Espécie exótica invasora ameaça criação de suínos e produção de milho no estado; caça pode afetar espécies nativas como queixada e cateto.
A invasão de javalis está causando prejuízos para agricultores e ameaça também a suinocultura em Santa Catarina. Estima-se que existam cerca de 200 mil javalis no estado. O cenário no interior catarinense é o exemplo mais drástico do estrago causado pelo animal que já está presente em pelo menos 563 municípios brasileiros.
Atualmente, o javali é o único animal cuja caça é permitida no país. Em 25 de março, uma nova portaria do Ibama regulamentou o uso de cães para o manejo da espécie e informatizou o sistema de autorizações para controladores. As medidas são vistas com bons olhos por produtores rurais e pesquisadores, que reclamavam da burocracia do sistema antigo.
O javali é uma das 100 espécies invasoras mais perigosas para a biodiversidade segundo a União Internacional para Conservação da Natureza (IUCN, na sigla em inglês). Desde 2013 a caça e controle do animal é legalizada em todo o território nacional pelo Instituto Brasileiro do Meio Ambiente e dos Recursos Naturais Renováveis (Ibama). Antes disso, o controle já acontecia, de forma experimental, desde 1995 no Rio Grande do Sul.
As estratégias para controlar a espécie também podem afetar populações de animais nativos, como a queixada e o cateto, que são confundidos com javalis pelos caçadores (veja diferenças e semelhanças no infográfico abaixo).
Reservatório de doenças que podem acometer os porcos domésticos, os javalis também são uma ameaça ao status sanitário do estado que concentra 26% da produção nacional de suínos. Para enfrentar essa bioinvasão, já existem 3.868 caçadores aptos a abater o animal em Santa Catarina. O número, no entanto, é considerado insuficiente para conter a rápida reprodução e o potencial de dispersão da espécie.
Na série de reportagens sobre espécies exóticas invasoras, o Desafio Natureza conta a história dessa e outras espécies exóticas invasoras que provocam impactos ambientais, sociais e econômicos em Santa Catarina.
Dois motivos
O transtorno causado pelos javalis no estado é ainda mais grave que no resto do país. Isto ocorre por dois motivos. O primeiro é o tipo de propriedade que predomina em Santa Catarina. Pequenas lavouras de milho são muito comuns e, com frequência, um bando de javalis pode destruir toda a propriedade em poucos dias.

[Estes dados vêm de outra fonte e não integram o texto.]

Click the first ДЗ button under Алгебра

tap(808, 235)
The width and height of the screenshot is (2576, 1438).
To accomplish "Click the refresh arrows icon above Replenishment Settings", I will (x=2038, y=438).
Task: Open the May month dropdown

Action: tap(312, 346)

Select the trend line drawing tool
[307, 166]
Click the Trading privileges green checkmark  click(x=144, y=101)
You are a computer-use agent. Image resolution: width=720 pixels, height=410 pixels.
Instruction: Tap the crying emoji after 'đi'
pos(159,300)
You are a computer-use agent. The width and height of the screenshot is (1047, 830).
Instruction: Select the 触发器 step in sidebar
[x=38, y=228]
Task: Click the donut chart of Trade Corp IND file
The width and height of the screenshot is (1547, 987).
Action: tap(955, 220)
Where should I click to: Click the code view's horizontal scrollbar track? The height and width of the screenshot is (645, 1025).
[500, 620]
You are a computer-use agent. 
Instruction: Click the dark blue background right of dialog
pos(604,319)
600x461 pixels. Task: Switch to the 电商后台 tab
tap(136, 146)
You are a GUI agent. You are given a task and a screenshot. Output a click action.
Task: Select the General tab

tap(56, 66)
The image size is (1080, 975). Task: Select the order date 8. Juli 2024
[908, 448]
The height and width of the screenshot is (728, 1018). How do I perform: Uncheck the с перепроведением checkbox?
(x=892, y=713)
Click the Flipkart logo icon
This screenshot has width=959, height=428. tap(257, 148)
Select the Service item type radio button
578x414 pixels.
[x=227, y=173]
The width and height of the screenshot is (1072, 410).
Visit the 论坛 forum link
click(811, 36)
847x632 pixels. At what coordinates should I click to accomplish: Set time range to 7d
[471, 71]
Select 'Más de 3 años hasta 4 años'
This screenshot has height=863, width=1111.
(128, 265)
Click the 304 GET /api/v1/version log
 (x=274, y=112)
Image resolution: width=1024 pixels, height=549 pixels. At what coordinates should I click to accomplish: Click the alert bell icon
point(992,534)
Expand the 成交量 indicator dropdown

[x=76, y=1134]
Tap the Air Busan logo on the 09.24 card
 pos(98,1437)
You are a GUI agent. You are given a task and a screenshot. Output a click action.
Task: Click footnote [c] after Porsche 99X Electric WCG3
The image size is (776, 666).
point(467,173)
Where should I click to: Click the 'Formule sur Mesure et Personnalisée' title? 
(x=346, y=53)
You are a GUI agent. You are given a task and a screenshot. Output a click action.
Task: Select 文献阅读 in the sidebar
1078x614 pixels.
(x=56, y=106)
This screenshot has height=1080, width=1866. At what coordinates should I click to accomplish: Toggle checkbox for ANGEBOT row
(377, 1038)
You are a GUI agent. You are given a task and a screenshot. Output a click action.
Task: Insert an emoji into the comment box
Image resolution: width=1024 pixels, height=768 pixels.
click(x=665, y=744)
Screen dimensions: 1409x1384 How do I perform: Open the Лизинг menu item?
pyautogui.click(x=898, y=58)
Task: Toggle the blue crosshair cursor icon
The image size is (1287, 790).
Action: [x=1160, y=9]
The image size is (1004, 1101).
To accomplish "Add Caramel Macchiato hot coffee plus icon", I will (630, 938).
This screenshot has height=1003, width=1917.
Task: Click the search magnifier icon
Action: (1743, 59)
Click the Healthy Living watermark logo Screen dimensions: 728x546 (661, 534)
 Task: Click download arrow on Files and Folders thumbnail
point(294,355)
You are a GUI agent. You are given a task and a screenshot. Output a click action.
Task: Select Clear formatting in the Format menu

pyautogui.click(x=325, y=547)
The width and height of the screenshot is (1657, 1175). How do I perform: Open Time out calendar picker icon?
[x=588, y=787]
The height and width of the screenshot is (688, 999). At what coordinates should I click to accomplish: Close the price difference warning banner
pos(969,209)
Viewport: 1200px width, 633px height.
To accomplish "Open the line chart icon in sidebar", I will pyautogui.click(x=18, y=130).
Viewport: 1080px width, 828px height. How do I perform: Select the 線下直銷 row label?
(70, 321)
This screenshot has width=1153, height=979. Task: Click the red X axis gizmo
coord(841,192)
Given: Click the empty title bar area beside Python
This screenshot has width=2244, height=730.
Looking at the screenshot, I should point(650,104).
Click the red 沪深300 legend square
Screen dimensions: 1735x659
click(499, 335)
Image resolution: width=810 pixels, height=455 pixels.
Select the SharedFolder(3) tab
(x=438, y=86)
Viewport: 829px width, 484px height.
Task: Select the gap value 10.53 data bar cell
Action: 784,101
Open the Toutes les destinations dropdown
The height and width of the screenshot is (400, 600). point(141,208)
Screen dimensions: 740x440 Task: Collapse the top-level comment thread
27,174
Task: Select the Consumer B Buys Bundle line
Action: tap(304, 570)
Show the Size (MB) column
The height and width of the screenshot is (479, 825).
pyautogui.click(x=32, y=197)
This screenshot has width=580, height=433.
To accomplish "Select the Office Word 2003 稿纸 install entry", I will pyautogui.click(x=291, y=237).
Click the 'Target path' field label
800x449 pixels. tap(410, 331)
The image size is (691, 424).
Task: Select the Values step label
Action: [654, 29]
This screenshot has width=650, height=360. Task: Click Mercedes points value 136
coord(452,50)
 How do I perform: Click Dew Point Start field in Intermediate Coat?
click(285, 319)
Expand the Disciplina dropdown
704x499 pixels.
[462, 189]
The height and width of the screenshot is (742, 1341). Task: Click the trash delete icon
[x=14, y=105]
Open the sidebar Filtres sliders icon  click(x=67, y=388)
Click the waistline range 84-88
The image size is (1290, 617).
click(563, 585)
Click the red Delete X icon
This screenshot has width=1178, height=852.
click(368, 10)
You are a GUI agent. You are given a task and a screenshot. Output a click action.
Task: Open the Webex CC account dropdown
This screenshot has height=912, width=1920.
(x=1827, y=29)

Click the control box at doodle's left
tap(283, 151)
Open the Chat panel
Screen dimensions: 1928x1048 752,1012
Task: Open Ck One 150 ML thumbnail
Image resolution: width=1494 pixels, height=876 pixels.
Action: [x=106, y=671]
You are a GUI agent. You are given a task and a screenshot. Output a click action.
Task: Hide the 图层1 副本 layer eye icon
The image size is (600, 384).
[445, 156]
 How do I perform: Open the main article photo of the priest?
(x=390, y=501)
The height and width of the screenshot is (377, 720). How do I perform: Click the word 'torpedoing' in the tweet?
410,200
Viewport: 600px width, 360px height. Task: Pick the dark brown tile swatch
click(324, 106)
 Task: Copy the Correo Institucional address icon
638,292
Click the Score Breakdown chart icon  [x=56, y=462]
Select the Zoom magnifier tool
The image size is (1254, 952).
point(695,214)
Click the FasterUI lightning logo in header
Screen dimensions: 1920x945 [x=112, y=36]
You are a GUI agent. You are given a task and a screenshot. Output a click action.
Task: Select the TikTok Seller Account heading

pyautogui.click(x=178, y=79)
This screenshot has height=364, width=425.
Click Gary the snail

“Acaba sendo um problema social muito grave para esses pequenos produtores, que são muito dependentes daquele pouco que têm”, explica Carlos Henrique Salvador, biólogo e consultor do Plano Javali, do Ibama.
A segunda condição para a situação crítica em Santa Catarina é a produção de suínos no estado. Trata-se do líder em suinocultura no país, com mais de 1/4 da produção nacional, segundo dados da Empresa Brasileira de Pesquisa Agropecuária (Embrapa). Como o javali e o porco doméstico são da mesma espécie, uma eventual epidemia nos javalis que vivem soltos poderia acometer os suínos de criação, representando um risco à saúde do rebanho.
A estimativa é de que existam de 1 a 2 javalis por quilômetro quadrado e uma população total de cerca de 200 mil animais em Santa Catarina. São 49 municípios contaminados no estado. Capão Alto, próximo da divisa com o Rio Grande do Sul, é um deles. A cidade de 2.500 habitantes é uma das que teve seu sossego abalado pelo javali.
A prefeitura calcula que de 30% a 40% da produção de milho deste ano esteja comprometida. “Dentro do município de Capão Alto é difícil de você achar uma lavoura de milho que não tenha a passagem do javali”, afirma Cláudio Antunes, secretário de agricultura do município.
A cultura de milho costuma ser a mais atingida pelo suíno. Além de comer o grão quando a espiga está formada, o animal também se alimenta do adubo e das sementes, logo no início do cultivo, e derruba dezenas de pés de milho por onde passa.
A bioinvasão está mudando até a paisagem da área. Preocupados com os ataques, produtores de Capão Alto estão substituindo a cultura de milho, tradicional por ali, pela de soja, que é menos visada pelos suínos. A praga impossibilita ainda que os agricultores pratiquem a rotação de cultura e substituam a soja por milho para recuperar o terreno quando necessário.
“Não podemos fazer rotação de cultura, não podemos plantar uma lavoura grande de milho porque o bicho chega de noite, de madrugada, numa hora que você não vê ele comendo o milho”, conta Marcos Gregio, proprietário da Fazenda Santa Cruz, em Capão Alto. “Tu só vês no dia seguinte o que ele fez na lavoura.”